Kinetic parameters of protein-ligand interactions are progressively acknowledged as valuable information for rational drug discovery. However, a targeted optimization of binding kinetics is not easy to achieve, and further systematic studies are necessary to increase the understanding about molecular mechanisms involved. We determined association and dissociation rate constants for 17 inhibitors of the metalloprotease thermolysin by surface plasmon resonance spectroscopy and correlated kinetic data with high-resolution crystal structures in complex with the protein. From the structure-kinetics relationship, we conclude that the strength of interaction with Asn112 correlates with the rate-limiting step of dissociation. This residue is located at the beginning of a β-strand motif that lines the binding cleft and is commonly believed to align a substrate for catalysis. A reduced mobility of the Asn112 side chain owing to an enhanced engagement in charge-assisted hydrogen bonds prevents the conformational adjustment associated with ligand release and transformation of the enzyme to its open state.
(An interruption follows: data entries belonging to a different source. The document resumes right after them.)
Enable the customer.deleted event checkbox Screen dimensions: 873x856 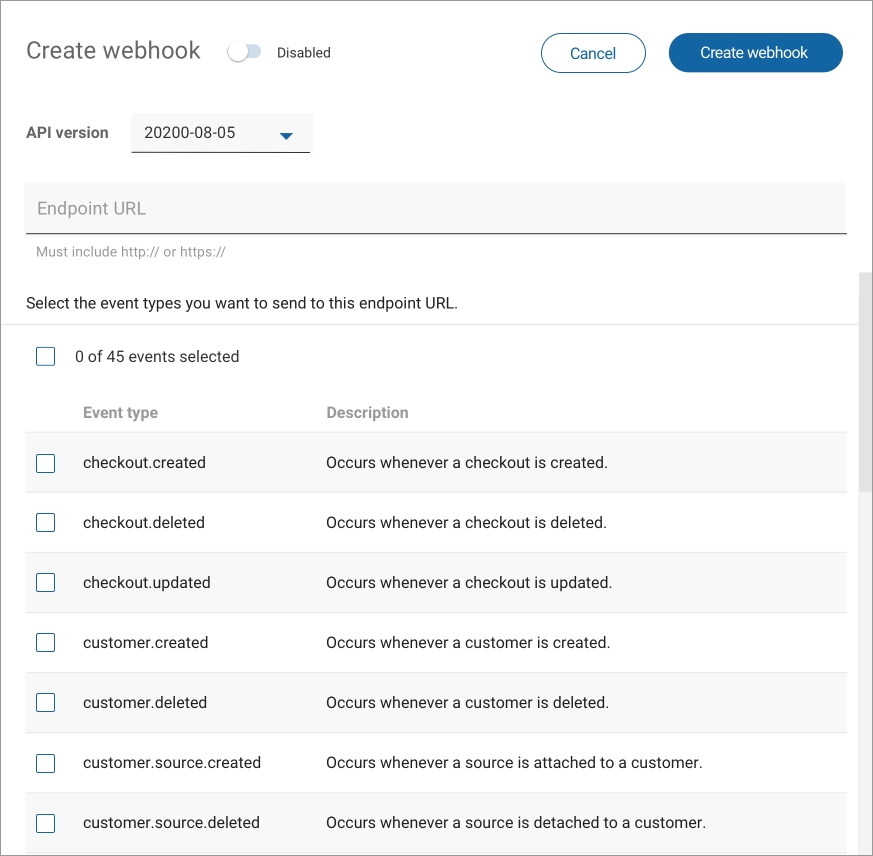46,702
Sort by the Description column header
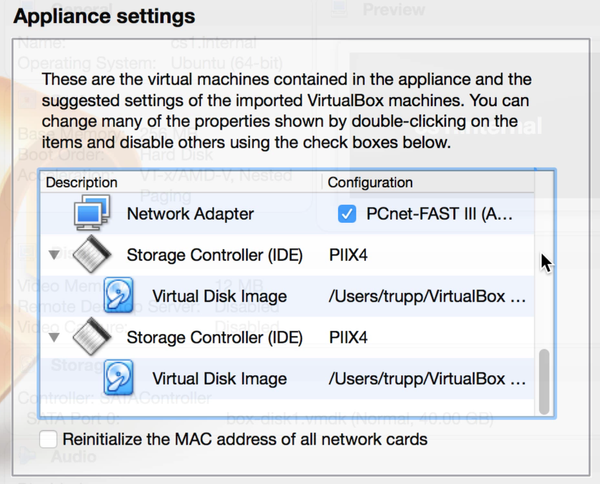600x484 pixels. point(82,183)
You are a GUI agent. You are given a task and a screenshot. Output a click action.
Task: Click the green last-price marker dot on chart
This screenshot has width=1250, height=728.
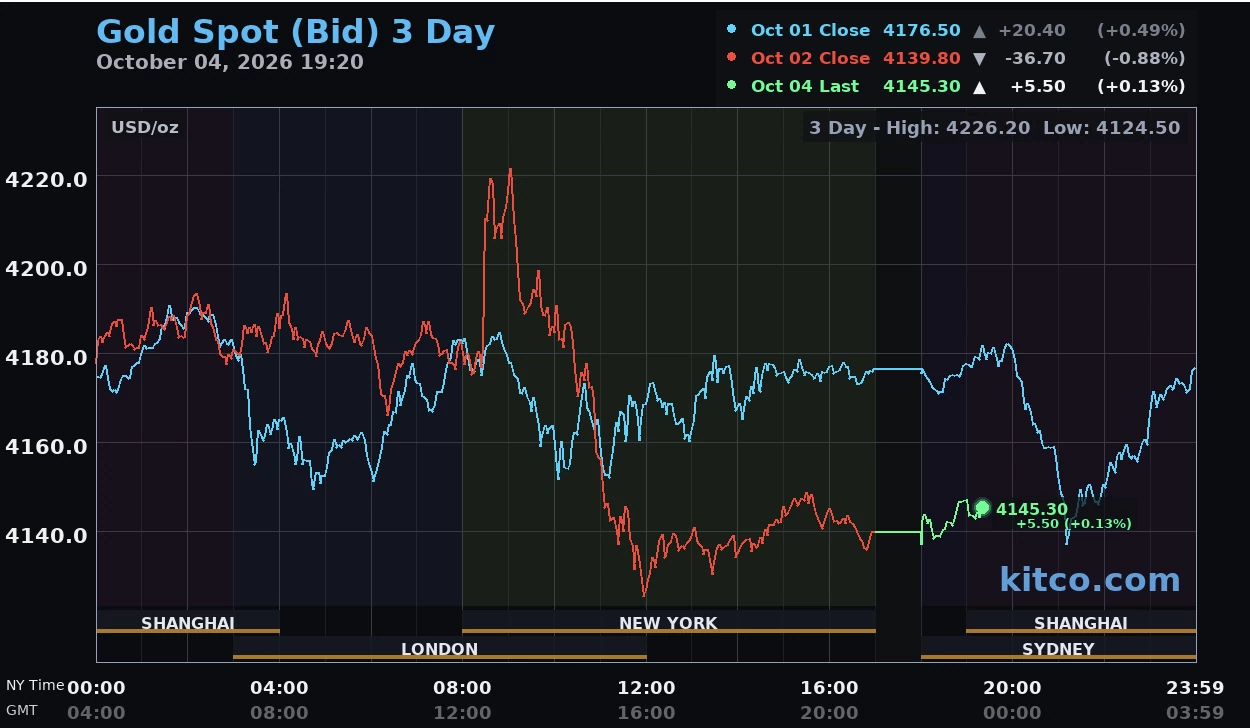tap(982, 508)
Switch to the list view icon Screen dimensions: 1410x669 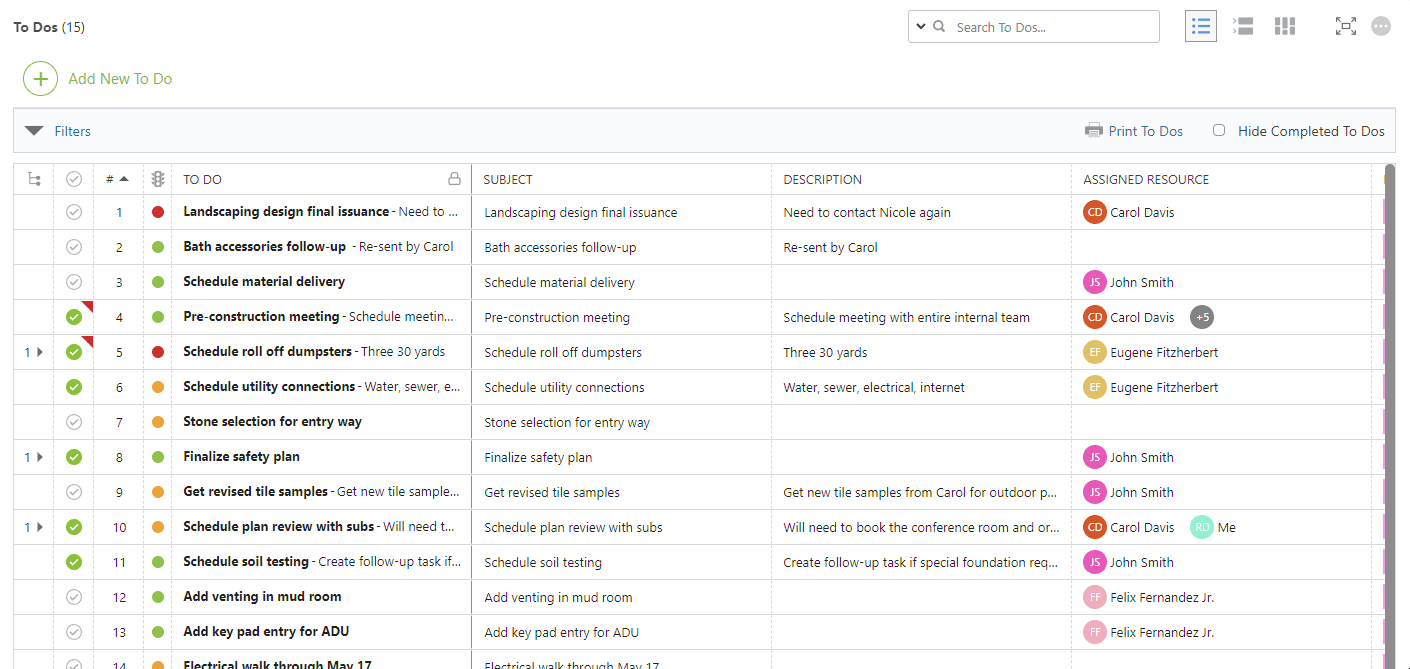pos(1200,27)
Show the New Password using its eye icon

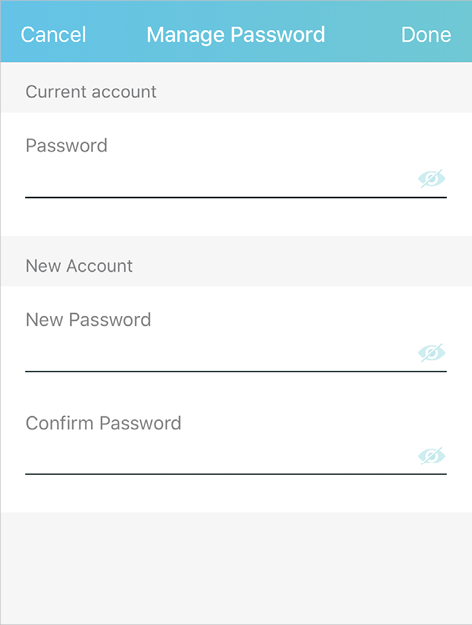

This hypothesis is supported by kinetic data of ZF; P; LA, a known pseudopeptidic inhibitor of thermolysin, which blocks the conformational transition of Asn112. Interference with this retrograde induced-fit mechanism results in variation of the residence time of thermolysin inhibitors by a factor of 74 000. The high conservation of this structural motif within the M4 and M13 metalloprotease families underpins the importance of this feature and has significant implications for drug discovery.